● Document excerpt
+ + +

Free Python Code and Instructions
for New Product Sales Forecasting
The free version and sample data are available for download as a ZIP file, and users can start using them right away. Although we explain everything step by step, we recommend that users have a basic understanding of Python and Jupyter Notebook. One of the main advantages of the End-to-End solution is that non-technical users do not need to follow a complex process manually, as everything is handled automatically.
1. Jupyter Notebook Setup: The easiest way to run the notebook is with Anaconda, as it installs Python, Jupyter Notebook, and common data analysis packages together.

+ + +

● Stored data
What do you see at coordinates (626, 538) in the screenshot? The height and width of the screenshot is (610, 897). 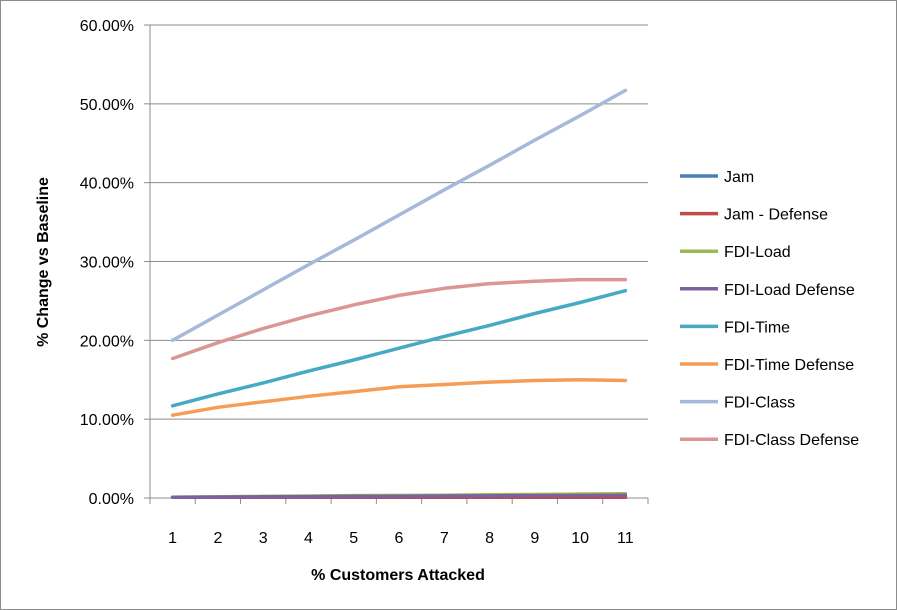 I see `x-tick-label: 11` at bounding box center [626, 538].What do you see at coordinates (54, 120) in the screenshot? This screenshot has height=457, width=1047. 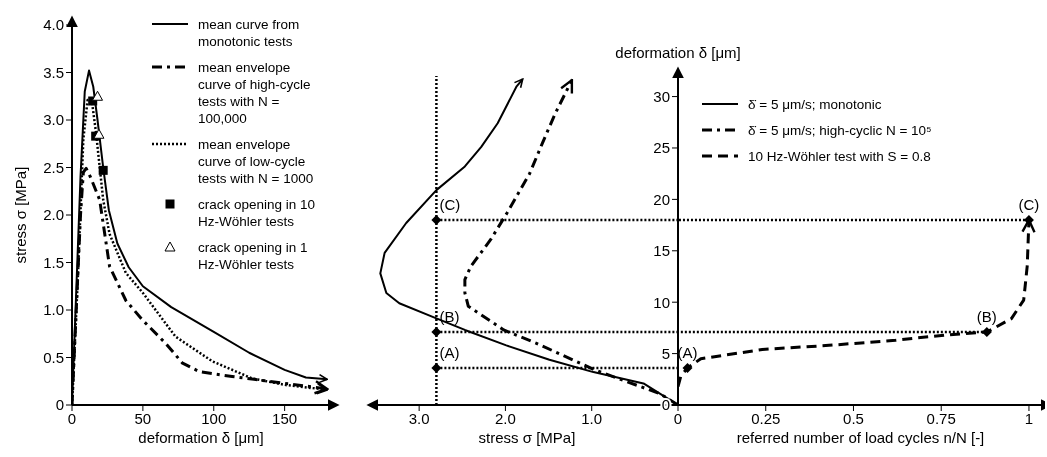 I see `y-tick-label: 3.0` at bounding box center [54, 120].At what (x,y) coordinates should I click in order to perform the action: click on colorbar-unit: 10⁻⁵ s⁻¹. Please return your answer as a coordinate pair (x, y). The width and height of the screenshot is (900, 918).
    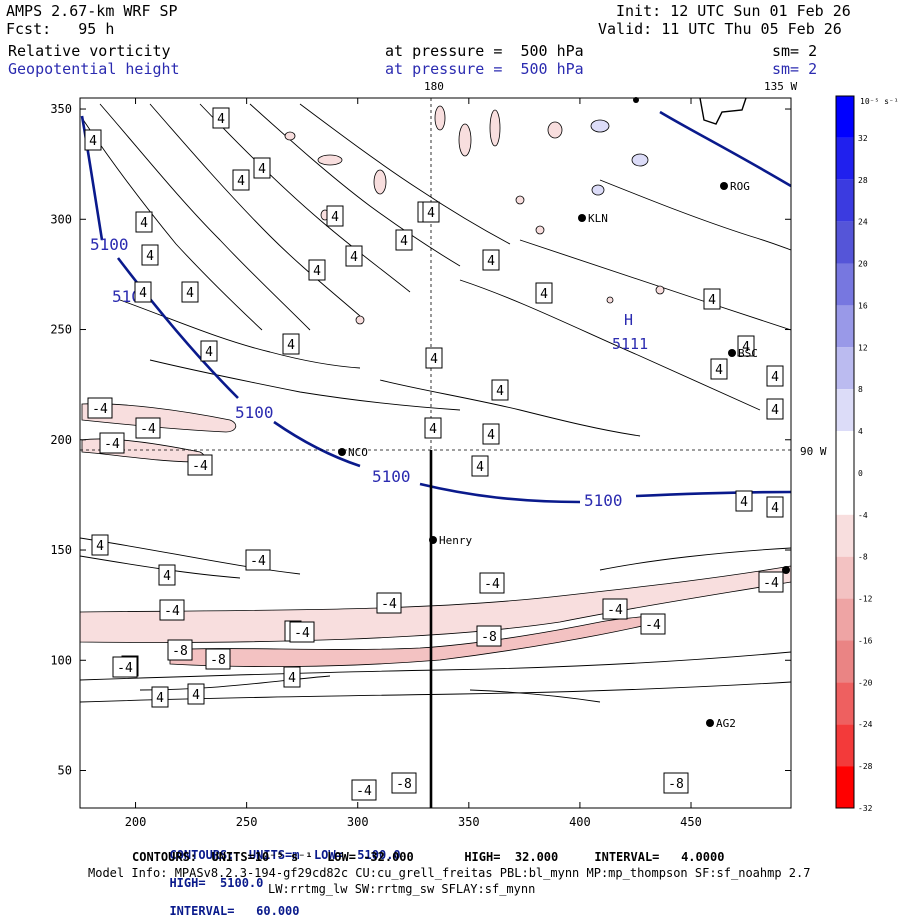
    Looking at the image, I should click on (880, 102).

+ + +

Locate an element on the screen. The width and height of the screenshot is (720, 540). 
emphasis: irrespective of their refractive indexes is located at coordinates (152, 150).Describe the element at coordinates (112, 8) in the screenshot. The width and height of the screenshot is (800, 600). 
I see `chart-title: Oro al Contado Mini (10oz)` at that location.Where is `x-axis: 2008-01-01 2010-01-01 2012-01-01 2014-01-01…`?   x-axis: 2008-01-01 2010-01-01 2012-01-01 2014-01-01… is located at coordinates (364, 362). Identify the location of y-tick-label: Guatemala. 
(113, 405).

+ + +

● What to work on
1. Change "Jupyter Notebook" to "JupyterLab" in the portion of the Python sales forecasting guide that opens with "Free Python Code" and closes with "analysis packages together.", and give that portion in full.
2. Write the text that follows the last sentence of the Python sales forecasting guide.

● Written answers
1.
Free Python Code and Instructions
for New Product Sales Forecasting
The free version and sample data are available for download as a ZIP file, and users can start using them right away. Although we explain everything step by step, we recommend that users have a basic understanding of Python and JupyterLab. One of the main advantages of the End-to-End solution is that non-technical users do not need to follow a complex process manually, as everything is handled automatically.
1. JupyterLab Setup: The easiest way to run the notebook is with Anaconda, as it installs Python, JupyterLab, and common data analysis packages together.

2.
Useful links:
- Download Anaconda:
https://www.anaconda.com/download
- Anaconda installation guide:
https://www.anaconda.com/docs/getting-started/anaconda/install
- Jupyter Notebook installation/help:
https://jupyter.org/install
If you already use Python, install the required packages by executing below command in bash:
pip install -r requirements.txt
2. How to Run Jupyter Notebook:
A. Click the button above to download and unzip `Forecasting_package.zip`.
B. Install Anaconda if Python/Jupyter Notebook is NOT already installed.
C. Open Anaconda Navigator.
D. Click 'Launch' under Jupyter Notebook.
E. In the Jupyter browser window, open the unzipped folder.
F. Open `Forecasting_CBC_Workbook.ipynb`.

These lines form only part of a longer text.